PARIS : Lancée il y a dix ans en France, l'application Uber a assuré depuis 350 millions de trajets, attirant une clientèle jeune et plutôt féminine, a souligné la plateforme de mise en relation entre des chauffeurs indépendants et des usagers.

L'idée d'Uber a germé à Paris, un soir enneigé de décembre 2008, lorsque ses deux fondateurs, au sortir d'une conférence internet, n'avaient pas réussi à trouver un taxi. Quelques mois plus tard, en mars 2009, ils lançaient leur application à San Francisco. Elles est désormais présente dans plus de 10 000 villes dans le monde.

Uber revendique 5 millions de clients dans l'Hexagone en 2021, dans un communiqué publié dimanche.

Le plus grand nombre de courses réalisées en un jour sur Uber s'est élevé à 301 337. Il s'agissait du réveillon de la Saint-Sylvestre du 31 décembre 2019.

La course la plus longue a été de 1 129 km: le client, parti de Marseille, a rejoint Plumieux, en Bretagne, le 30 mai 2020, peu après la levée du premier confinement. La course lui a coûté 1 607,91 euros. Uber ne précise pas s'il a laissé un pourboire.

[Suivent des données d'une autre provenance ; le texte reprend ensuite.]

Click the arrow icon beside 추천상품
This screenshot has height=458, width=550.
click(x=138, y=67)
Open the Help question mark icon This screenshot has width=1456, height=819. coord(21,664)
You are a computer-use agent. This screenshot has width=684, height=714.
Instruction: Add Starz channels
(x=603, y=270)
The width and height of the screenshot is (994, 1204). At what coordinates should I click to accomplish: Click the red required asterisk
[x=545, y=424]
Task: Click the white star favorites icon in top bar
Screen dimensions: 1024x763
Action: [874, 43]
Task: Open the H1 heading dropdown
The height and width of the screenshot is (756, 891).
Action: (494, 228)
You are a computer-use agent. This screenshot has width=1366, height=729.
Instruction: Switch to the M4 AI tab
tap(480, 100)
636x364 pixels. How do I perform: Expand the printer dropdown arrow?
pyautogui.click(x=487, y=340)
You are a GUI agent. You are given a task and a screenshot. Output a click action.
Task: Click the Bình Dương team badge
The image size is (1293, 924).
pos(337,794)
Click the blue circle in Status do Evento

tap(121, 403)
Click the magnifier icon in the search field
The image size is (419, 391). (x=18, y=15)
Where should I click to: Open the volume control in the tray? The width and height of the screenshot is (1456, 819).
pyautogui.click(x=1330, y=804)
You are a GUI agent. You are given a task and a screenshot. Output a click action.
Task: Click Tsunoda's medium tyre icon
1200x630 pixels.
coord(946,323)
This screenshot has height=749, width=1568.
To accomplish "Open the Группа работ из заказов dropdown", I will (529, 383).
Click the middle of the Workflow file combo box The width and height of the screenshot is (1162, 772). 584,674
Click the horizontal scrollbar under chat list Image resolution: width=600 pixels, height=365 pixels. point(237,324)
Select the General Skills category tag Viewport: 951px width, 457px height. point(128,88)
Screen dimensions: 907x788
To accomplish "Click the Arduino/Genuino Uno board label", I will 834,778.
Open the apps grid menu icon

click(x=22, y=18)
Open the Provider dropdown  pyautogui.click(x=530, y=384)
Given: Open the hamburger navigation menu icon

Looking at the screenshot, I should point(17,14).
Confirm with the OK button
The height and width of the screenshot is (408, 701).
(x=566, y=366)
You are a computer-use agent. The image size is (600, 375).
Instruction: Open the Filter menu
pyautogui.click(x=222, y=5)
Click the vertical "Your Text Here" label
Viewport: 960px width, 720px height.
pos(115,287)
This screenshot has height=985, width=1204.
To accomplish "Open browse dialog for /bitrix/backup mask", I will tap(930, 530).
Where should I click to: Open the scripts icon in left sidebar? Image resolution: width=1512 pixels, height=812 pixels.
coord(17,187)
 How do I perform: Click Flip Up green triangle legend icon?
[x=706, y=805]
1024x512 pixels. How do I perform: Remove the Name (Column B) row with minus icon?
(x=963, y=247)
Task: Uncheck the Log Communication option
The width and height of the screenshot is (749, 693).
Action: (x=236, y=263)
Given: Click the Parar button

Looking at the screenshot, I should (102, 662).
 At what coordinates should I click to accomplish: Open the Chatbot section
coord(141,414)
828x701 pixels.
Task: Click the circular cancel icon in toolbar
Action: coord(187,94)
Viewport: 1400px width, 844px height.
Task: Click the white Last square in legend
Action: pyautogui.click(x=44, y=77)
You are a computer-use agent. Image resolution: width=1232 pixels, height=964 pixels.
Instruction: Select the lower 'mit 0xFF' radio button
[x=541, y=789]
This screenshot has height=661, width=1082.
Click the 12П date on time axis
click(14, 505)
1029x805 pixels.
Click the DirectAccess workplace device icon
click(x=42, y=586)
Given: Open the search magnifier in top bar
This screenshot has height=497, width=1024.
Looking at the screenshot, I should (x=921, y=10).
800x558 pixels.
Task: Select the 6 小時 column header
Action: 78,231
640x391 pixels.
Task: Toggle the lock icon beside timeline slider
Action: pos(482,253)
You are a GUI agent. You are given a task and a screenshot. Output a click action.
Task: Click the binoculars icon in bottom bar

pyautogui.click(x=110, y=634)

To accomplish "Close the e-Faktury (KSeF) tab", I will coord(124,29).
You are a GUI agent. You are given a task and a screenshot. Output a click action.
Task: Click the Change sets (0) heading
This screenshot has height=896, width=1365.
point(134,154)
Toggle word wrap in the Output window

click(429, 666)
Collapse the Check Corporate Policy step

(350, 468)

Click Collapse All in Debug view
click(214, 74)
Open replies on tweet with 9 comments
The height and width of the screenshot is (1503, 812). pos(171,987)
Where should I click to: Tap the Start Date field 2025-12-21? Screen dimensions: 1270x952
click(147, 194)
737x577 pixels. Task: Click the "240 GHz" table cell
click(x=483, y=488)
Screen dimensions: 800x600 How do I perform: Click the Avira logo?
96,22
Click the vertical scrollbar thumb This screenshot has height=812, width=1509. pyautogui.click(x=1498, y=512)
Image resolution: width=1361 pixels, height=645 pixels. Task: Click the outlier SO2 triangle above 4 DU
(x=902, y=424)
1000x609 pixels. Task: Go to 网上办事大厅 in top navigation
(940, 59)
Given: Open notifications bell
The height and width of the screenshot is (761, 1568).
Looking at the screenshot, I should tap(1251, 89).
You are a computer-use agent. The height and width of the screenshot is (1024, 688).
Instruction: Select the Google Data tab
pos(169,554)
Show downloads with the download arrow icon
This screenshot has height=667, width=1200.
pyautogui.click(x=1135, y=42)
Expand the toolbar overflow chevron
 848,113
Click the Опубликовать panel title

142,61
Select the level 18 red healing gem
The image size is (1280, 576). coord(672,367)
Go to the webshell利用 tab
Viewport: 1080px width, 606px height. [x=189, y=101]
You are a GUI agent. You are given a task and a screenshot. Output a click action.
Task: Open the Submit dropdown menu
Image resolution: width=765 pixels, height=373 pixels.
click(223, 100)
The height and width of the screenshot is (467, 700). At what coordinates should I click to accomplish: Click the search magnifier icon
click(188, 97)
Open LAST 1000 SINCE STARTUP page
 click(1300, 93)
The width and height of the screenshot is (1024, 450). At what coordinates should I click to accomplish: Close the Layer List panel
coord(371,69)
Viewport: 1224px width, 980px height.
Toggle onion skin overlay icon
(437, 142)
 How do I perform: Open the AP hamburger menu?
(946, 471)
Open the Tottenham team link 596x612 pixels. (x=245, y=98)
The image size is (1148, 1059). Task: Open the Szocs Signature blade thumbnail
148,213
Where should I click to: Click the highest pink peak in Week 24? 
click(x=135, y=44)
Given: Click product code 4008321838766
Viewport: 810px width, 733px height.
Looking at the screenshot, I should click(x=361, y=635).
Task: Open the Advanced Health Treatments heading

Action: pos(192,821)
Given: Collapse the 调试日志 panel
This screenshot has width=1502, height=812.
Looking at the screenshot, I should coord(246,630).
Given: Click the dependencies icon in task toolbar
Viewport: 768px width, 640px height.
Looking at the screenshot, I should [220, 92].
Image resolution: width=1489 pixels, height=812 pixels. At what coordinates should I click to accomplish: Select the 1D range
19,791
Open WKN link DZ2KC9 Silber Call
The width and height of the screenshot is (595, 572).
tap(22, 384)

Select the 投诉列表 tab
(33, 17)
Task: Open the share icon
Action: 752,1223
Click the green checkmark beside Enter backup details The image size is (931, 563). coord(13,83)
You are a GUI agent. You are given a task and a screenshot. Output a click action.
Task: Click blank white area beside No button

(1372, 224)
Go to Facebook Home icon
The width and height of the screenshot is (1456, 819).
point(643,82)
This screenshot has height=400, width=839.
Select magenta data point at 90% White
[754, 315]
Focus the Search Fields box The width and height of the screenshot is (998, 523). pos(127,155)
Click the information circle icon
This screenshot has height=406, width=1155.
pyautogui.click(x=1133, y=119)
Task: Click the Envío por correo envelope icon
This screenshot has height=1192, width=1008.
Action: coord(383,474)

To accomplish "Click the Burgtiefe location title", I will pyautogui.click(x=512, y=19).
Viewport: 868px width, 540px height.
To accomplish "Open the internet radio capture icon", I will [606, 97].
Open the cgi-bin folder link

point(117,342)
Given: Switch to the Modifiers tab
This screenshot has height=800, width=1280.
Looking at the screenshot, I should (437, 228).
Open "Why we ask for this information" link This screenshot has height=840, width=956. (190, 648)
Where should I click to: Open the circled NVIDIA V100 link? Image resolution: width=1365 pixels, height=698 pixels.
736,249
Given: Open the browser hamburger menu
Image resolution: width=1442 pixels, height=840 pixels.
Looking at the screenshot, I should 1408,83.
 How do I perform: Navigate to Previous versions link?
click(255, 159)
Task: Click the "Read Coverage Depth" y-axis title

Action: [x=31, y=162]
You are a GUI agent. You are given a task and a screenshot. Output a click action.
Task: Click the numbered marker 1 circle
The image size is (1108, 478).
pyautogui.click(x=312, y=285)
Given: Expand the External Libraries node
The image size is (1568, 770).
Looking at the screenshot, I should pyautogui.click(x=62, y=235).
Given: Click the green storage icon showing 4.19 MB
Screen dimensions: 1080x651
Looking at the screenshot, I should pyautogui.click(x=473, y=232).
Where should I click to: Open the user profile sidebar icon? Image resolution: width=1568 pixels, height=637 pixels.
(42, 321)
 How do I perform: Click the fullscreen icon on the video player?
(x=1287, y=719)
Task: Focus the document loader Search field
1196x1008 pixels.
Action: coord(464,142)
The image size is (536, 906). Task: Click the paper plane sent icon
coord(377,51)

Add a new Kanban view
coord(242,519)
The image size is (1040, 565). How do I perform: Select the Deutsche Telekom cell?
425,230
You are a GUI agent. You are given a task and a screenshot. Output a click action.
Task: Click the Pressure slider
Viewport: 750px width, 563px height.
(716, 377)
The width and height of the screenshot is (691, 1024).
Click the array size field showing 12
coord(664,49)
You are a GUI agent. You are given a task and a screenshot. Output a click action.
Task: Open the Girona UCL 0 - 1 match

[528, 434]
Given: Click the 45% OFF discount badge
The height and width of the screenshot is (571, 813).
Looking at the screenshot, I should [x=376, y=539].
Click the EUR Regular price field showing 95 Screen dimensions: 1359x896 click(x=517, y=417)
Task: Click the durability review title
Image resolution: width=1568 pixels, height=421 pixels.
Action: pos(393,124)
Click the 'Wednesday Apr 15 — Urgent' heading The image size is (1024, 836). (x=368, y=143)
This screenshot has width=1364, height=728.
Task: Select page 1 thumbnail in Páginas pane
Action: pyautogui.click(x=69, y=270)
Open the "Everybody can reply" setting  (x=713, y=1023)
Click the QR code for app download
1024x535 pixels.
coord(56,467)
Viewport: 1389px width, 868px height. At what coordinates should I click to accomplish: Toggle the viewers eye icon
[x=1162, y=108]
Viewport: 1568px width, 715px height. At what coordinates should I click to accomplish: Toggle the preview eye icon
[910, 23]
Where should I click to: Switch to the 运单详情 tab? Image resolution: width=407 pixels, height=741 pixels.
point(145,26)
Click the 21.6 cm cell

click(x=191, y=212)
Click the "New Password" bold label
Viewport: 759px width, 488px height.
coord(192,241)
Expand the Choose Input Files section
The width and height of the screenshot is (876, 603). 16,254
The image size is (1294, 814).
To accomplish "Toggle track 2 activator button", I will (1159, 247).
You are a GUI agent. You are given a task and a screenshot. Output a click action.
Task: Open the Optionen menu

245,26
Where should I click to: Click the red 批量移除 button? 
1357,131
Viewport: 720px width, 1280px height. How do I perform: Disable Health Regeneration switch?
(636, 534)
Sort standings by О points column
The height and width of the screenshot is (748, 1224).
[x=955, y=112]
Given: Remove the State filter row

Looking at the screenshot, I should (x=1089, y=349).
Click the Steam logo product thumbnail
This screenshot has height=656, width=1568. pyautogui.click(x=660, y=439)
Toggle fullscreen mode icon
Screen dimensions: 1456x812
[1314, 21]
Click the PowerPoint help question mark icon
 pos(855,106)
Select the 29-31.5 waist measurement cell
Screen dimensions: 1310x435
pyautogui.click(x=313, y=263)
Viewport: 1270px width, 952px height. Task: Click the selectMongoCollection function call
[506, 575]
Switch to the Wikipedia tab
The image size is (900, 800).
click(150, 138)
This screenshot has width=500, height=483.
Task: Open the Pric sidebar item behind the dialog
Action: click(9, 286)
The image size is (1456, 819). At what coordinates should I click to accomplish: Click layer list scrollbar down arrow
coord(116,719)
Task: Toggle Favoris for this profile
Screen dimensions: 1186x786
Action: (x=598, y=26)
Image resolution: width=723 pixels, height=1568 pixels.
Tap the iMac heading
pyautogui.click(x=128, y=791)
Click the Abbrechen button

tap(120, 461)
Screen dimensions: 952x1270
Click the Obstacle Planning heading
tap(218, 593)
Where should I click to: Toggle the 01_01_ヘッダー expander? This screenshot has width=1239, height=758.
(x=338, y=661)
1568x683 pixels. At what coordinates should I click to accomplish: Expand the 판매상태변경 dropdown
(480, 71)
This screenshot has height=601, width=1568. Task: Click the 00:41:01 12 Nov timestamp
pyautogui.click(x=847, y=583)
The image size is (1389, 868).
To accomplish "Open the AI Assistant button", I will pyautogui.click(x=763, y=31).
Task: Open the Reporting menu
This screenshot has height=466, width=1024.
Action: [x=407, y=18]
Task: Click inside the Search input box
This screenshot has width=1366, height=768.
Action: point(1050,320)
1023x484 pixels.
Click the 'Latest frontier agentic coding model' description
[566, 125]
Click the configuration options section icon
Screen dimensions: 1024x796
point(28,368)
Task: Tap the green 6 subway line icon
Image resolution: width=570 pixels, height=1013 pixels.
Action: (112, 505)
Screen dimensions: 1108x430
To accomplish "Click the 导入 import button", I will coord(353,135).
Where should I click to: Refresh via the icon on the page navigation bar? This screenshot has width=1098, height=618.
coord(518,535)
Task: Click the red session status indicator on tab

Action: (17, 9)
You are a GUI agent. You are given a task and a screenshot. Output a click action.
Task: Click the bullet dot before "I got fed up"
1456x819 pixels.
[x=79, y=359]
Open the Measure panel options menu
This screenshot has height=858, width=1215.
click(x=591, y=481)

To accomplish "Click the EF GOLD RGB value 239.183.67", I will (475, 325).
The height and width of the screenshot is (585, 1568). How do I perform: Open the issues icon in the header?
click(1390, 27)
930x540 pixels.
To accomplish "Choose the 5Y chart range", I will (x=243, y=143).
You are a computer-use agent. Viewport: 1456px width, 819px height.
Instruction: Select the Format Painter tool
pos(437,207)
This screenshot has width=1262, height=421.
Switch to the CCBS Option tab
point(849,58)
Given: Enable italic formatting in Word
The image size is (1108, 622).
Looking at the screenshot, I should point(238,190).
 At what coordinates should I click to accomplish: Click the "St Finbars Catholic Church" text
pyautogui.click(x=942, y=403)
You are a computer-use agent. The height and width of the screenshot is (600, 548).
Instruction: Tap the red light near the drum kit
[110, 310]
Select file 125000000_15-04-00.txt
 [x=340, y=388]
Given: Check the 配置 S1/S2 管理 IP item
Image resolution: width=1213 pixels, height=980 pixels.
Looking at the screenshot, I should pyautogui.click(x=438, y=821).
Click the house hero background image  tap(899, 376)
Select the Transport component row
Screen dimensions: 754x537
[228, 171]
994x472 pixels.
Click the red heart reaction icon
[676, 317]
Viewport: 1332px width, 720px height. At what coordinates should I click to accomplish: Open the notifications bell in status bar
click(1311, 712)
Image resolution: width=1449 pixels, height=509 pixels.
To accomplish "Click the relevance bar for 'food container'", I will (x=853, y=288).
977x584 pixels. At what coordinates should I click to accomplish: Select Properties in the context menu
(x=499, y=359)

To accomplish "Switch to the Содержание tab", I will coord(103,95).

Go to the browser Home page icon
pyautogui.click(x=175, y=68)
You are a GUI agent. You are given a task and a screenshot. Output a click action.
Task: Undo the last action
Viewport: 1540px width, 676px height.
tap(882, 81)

L'application, lancée le 5 décembre 2011 à Paris, a voulu en savoir plus sur ses clients à l'occasion de son anniversaire. Les deux-tiers des passagers utilisent l'application fréquemment: 46% plusieurs fois par mois et 20% plusieurs fois par semaine, selon un sondage réalisé en ligne par Uber auprès 7 108 clients en novembre.

Les passagers sont à 52% des femmes. Les deux-tiers (67%) des clients ont moins de 34 ans et 20% ont entre 35 et 49 ans.

Près de 80% des passagers utilisent l'application Uber pour rentrer de soirée et les deux-tiers (66%) pour sortir (bar, restaurant, cinéma). Ils sont 47% à déclarer choisir Uber pour ne pas conduire après avoir bu.

En dix ans, ce sont près de 70 000 chauffeurs VTC qui ont utilisé la plateforme Uber dont 30 000 actuellement.

Les chauffeurs ont 42 ans en moyenne, selon une étude d'Harris Interactive réalisée pour Uber. 47% sont de nationalité française mais au moins un de leurs parents est étranger et 30% sont eux-mêmes étrangers.

Ils sont 80% à souhaiter demeurer indépendants à l'avenir et seuls 18% préféreraient devenir salariés.

Cette consultation a été réalisée en ligne du 14 octobre au 2 novembre 2021 auprès de 2 284 chauffeurs utilisant Uber.